Thursday, February 16, 2006


This word started off my curiosity with literary giant Franz Kafka. I’ve heard his name in the past but my curiosity never got aroused. He was one of those high-browed names I chose not to read because I thought I would never understand their work anyway. I don’t want to make myself feel stupid.

I went to Powerbooks last Sunday hunting for new reads. I just finished the juvenile but very entertaining Harry Potter and the Half-Blood Prince. Before that I read The Chronicles of Narnia just in time for the movie’s showing. Anyway, I’m digressing. I had a book in mind already. I’ve always wanted to buy The Historian by Elizabeth Kostova ever since I first saw it on the shelves months ago. They only had hard-bound copies then which cost a fortune. I also had other books in mind back then so I put The Historian in queue. I finally bought a soft-bound pocket-sized copy last Sunday. While looking around, I saw Franz Kafka’s The Great Wall of China in the classics section. The word “Kafkaesque” came to my mind. I didn’t know exactly what that word meant except that an acquaintance of mine kept brandishing it to my face some time ago. I checked out an open copy of the very thin collection of shorts. It opened to the page of with a very short piece called "A Little Fable" which tells about a mouse whose world seemed to be growing smaller, closing in on him, as if its walls were crashing him. The mouse was unknowingly walking himself toward a corner of a room where a cat was waiting for him.
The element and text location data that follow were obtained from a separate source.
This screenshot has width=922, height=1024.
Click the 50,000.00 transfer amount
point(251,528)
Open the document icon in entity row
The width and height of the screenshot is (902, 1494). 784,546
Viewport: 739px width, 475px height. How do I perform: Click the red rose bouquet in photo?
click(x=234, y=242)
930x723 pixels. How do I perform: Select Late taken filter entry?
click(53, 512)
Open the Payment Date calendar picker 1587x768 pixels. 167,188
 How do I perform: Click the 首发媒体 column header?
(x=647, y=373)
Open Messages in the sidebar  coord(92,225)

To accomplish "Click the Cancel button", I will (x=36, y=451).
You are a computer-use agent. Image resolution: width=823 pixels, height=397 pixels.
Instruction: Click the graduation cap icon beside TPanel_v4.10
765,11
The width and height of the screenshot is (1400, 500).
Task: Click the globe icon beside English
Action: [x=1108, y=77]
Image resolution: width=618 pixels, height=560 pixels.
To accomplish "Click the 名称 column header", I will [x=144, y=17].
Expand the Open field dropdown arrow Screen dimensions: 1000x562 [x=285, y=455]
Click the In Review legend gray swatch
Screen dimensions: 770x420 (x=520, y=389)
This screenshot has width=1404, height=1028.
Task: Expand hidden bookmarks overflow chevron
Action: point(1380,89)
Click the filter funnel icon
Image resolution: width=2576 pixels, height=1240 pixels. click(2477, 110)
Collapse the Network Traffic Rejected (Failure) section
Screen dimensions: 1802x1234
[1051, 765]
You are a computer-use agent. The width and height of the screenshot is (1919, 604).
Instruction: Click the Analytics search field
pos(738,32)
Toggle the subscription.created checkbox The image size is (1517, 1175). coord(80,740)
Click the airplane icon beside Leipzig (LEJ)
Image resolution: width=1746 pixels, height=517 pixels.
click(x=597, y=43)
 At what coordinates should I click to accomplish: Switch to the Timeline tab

The cat tells him in the end that the mouse could’ve saved himself if he just walked the other direction, away from the corners, away from the walls, away from the cat, and into the open space. That very wise suggestion the cat gave before eating the mouse.

What got my attention was Kafka’s dark and cruel perception of the world. You get no fairy tale endings from him, just plain tragedy. But it is not the sad kind of tragedy. The gloom that looms from his first few statements make you expect a not-so-hopeful ending. In fact, the mood he sets is downright hopeless. This expectation cushions, if not eliminates, the trauma of a tragic ending. Of course I am not generalizing Kafka’s body of work as if I read its full breadth. Aside from the collection I mentioned, the other Kafka work I read is The Metamorphosis which is supposedly his most famous.

Kafka’s major appeal to me is that in some strange and probably unexplained manner, Kafkaesque so to speak, I can relate to his characters. I don’t know if that means I am a sad tragedy waiting to happen. But I do find some comfort in the normalcy of how he presents loneliness and cruelty. I am not hallucinating after all. He confirmed that the world is sad. I just hope he is wrong though to believe that the only way to fight it is by dying.